What if the conditions fail to hold?

Condition (1): What if a Z-A association is weak?

  • Wide 95% confidence interval
  • Amplify the bias caused by violations of condition (2) and (3)
  • weak instrumental variable itself causes a bias

Condition (2): What if the absence of a direct effect of the instrument on the outcome does not hold?

\mathrm{E}[Y|Z=1] - \mathrm{E}[Y|Z=0]

If there is a direct effect of the instrument on the outcome, the numerator in the usual IV estimator just above will be incorrectly inflated by the denominator  E[A|Z=1] - E[A|Z=0] as if it were part of the effect of treatment A.

There is another possibility that there is a direct effect of the instrument on the outcome. For example, continuous treatment A is replaced in the analysis by a coarser version A*. A still exists through which Z affects Y. So, there is a direct effect Z → Y.

Condition (3): What if there is confounding for the effect of the instrument on the outcome

The same inflation happens as condition (2).

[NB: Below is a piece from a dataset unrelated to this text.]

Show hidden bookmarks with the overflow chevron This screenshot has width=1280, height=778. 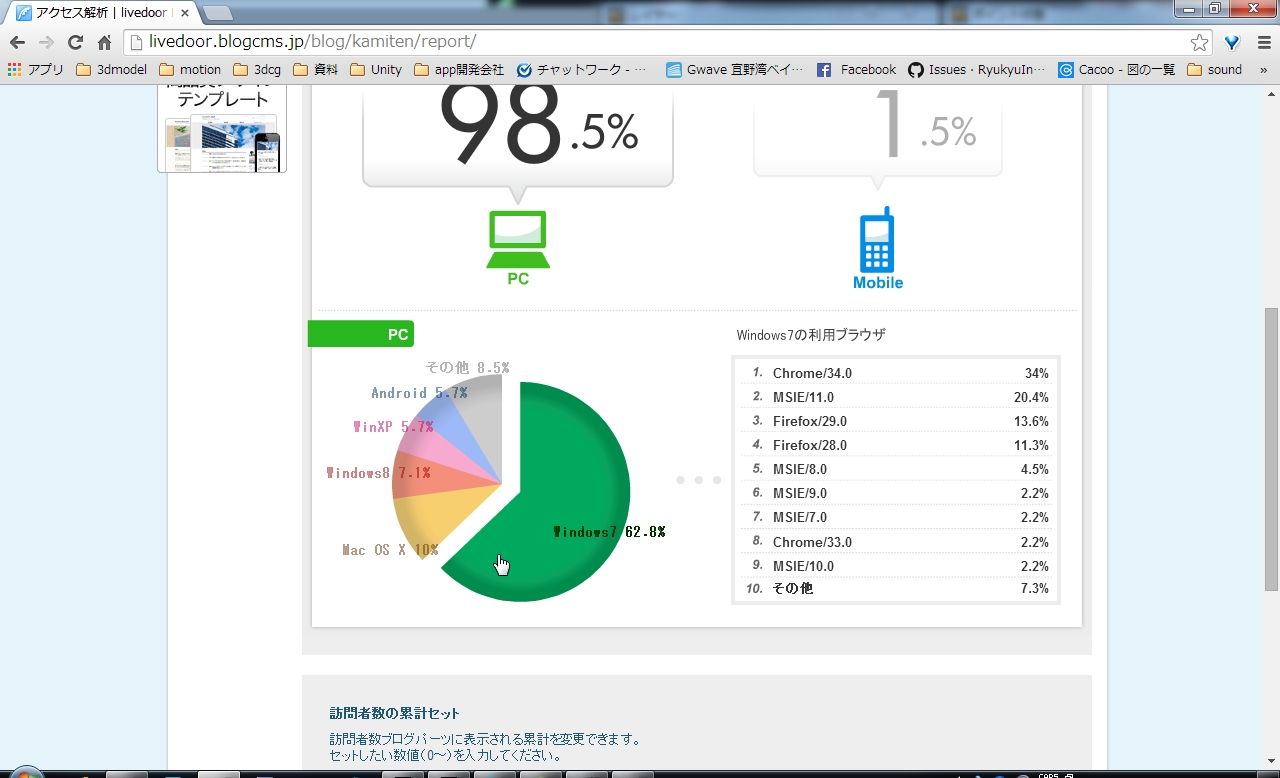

16.6 Instrumental variable estimation versus other methods

  • Unlike other methods, IV estimation requires modeling assumptions even if infinite data were available.
  • Relatively minor violations of the conditions for IV estimation might result in large biases.
  • The situation is more restrictive, e.g. a truly dichotomous and time-fixed treatment A, a strong and causal proposed instrument Z and homogeneity or monotonicity.